_Passage shown_:
Normally _hw is stricter than _ok, you already check power10_hw,
I think power10_ok is useless here.

> +/* { dg-require-effective-target int128 } */
> +/* { dg-options "-mdejagnu-cpu=power10 -save-temps" } */
> +
> +#include <altivec.h>
> +#include <stdio.h>
> +#include <inttypes.h>
> +#include <string.h>
> +#include <stdlib.h>
> +
> +#define DEBUG 0
> +#define TRUE  1
> +#define FALSE 0
> +#define SIZE  4
> +
> +vector signed __int128 zero_vsint128 = {0x0};
> +
> +vector signed __int128 store_data[SIZE] = {
> +{ (__int128) 0x79BD000000000000 << 64 | (__int128) 0x123456789abcdef8ULL},
> +{ (__int128) 0x8ACE000000000000 << 64 | (__int128) 0xfedcba9876543217ULL},
> +{ (__int128) 0x1357000000000000 << 64 | (__int128) 0xccccccccccccccccULL},
> +{ (__int128) 0xf000000000000000 << 64 | (__int128) 0xaaaaaaaaaaaaaaaaULL}
> +};
> +
> +signed char signed_char_expected[SIZE] = {0xF8ULL, 0x17, 0xCC, 0xAA};
> +signed short signed_short_expected[SIZE] = {0xDEF8, 0x3217, 0xcccc, 0xaaaa, 
> };
> +signed int signed_int_expected[SIZE] = {0x9ABCDEF8, 0x76543217, 0xCCCCCCCC,
> +                                     0xAAAAAAAA};
> +signed long int signed_long_expected[SIZE] = {0x123456789ABCDEF8,
> +                                                     0xFEDCBA9876543217ULL,
> +                                                     0xCCCCCCCCCCCCCCCCULL,
> +                                                     0xAAAAAAAAAAAAAAAAULL};
> +signed long long int signed_long_long_expected[SIZE] = 
> {0x123456789ABCDEF8ULL,
> +                                                     0xFEDCBA9876543217ULL,
> +                                                     0xCCCCCCCCCCCCCCCCULL,
> +                                                     0xAAAAAAAAAAAAAAAAULL};
> +
> +union conv_t {
> +  vector signed __int128 vsi128;
> +  unsigned long long ull[2];
> +  signed char schar[16];
> +  signed __int128 s128;
> +} conv;
> +
> +int check_expected_byte (signed char expected,
> +                      signed char actual)
> +{
> +  /* Return TRUE if expected and actual values all match.  */
> +  if (expected != actual)

_What you need to do_:
- a) List every header file that the power10 test patch includes.
- b) Please resume the power10 test patch after its final line, keeping the same code style.
The lines in the dataset are separate material, unrelated to the power10 test patch.

[Dataset entries]
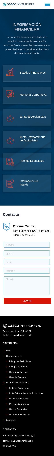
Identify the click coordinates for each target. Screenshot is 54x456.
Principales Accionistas (20, 361)
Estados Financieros (19, 398)
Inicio (8, 350)
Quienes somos (13, 356)
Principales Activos (18, 366)
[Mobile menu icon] (47, 4)
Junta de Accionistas (19, 388)
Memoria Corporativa (19, 404)
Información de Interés (20, 414)
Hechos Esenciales (18, 409)
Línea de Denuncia (17, 377)
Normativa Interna (18, 372)
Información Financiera (17, 382)
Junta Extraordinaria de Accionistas (26, 393)
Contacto (10, 420)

_Expected results_:
- a) altivec.h, stdio.h, inttypes.h, string.h, stdlib.h

- b)
> +    {
> +#if DEBUG
> +      printf ("ERROR: Expected half values don't match. \n");
> +      printf ("  Expected 0x%x & 0xFFFF, actual 0x%x & 0xFFFF\n",
> +           expected & 0xFF, actual & 0xFF);
> +#endif
> +      return FALSE;
> +    }
> +  return TRUE;
> +}
> +
> +int check_expected_half (signed short int expected,
> +                      signed short int  actual)
> +{
> +  /* Return TRUE if expected and actual values all match.  */
> +  if (expected != actual)
> +    {
> +#if DEBUG
> +      printf ("ERROR: Expected short values don't match. \n");
> +      printf ("  Expected 0x%x, actual 0x%x\n",
> +           expected & 0xFFFF, actual & 0xFFFF);
> +#endif
> +      return FALSE;
> +    }
> +  return TRUE;
> +}
> +
> +int check_expected_int (signed int expected,
> +                     signed int  actual)
> +{
> +  /* Return TRUE if expected and actual values all match.  */
> +  if (expected != actual)
> +    {
> +#if DEBUG
> +      printf ("ERROR: Expected int values don't match. \n");
> +      printf ("  Expected 0x%x, actual 0x%x\n",
> +           expected, actual);
> +#endif
> +      return FALSE;
> +    }
> +  return TRUE;
> +}
> +
> +int check_expected_long (signed long int expected,
> +                      signed long int  actual)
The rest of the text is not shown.